Sejarah Lagu Genjer-Genjer yang Konon Terkait dengan PKI


Naviri Magazine - Sebelum pendudukan tentara Jepang pada 1942, wilayah Kabupaten Banyuwangi termasuk wilayah yang secara ekonomi tak kekurangan. Apalagi ditunjang dengan kondisi alam yang subur. Namun, saat pendudukan Jepang di Hindia Belanda pada 1942, kondisi Banyuwangi sebagai wilayah yang surplus makanan berubah sebaliknya. 

Begitu kurangnya bahan makanan, sampai-sampai masyarakat harus mengolah daun genjer (limnocharis flava) di sungai, yang sebelumnya oleh masyarakat dianggap sebagai tanaman pengganggu.
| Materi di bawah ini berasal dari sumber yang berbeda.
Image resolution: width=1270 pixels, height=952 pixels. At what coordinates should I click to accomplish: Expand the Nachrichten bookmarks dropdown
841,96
Situasi sosial semacam itulah yang menjadi inspirasi bagi Muhammad Arief, seorang seniman Banyuwangi kala itu, menciptakan lagu genjer-genjer. Digambarkan oleh M Arief bahwa akibat kolonialisasi, masyarakat Banyuwangi hidup dalam kondisi kemiskinan yang luar biasa, sehingga harus makan daum genjer. Kisah itu tampak dalam bait lagu genjer-genjer.
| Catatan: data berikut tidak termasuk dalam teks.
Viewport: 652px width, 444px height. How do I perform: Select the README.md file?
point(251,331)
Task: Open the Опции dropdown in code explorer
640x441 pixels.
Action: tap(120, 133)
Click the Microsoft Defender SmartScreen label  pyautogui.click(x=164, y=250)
Seiring dengan perkembangan waktu dan Indonesia mencapai kemerdekaan, Muhammad Arief sebagai pencipta lagu genjer-genjer bergabung dengan Lembaga Kebudayaan Rakyat (Lekra), yang memiliki hubungan ideologis dengan Partai Komunis Indonesia. 

Lagu genjer-genjer menjadi lagu populer di era 1960-an, sampai Bing Slamet dan Lilis Suryani, penyanyi beken waktu itu, juga gemar menyanyikannya, dan sempat masuk piringan hitam.

Kedekatan lagu genjer-genjer dengan tokoh-tokoh Lekra dan komunis memang tak dapat dipungkiri. Bahkan dalam sebuah perjalanan menuju Denpasar, Bali, pada tahun 1962, Njoto, seorang seniman Lekra dan juga tokoh PKI, sangat kesengsem dengan lagu genjer-genjer. Waktu itu, Njoto singgah di Banyuwangi, dan oleh seniman Lekra diberi suguhan lagu genjer-genjer. 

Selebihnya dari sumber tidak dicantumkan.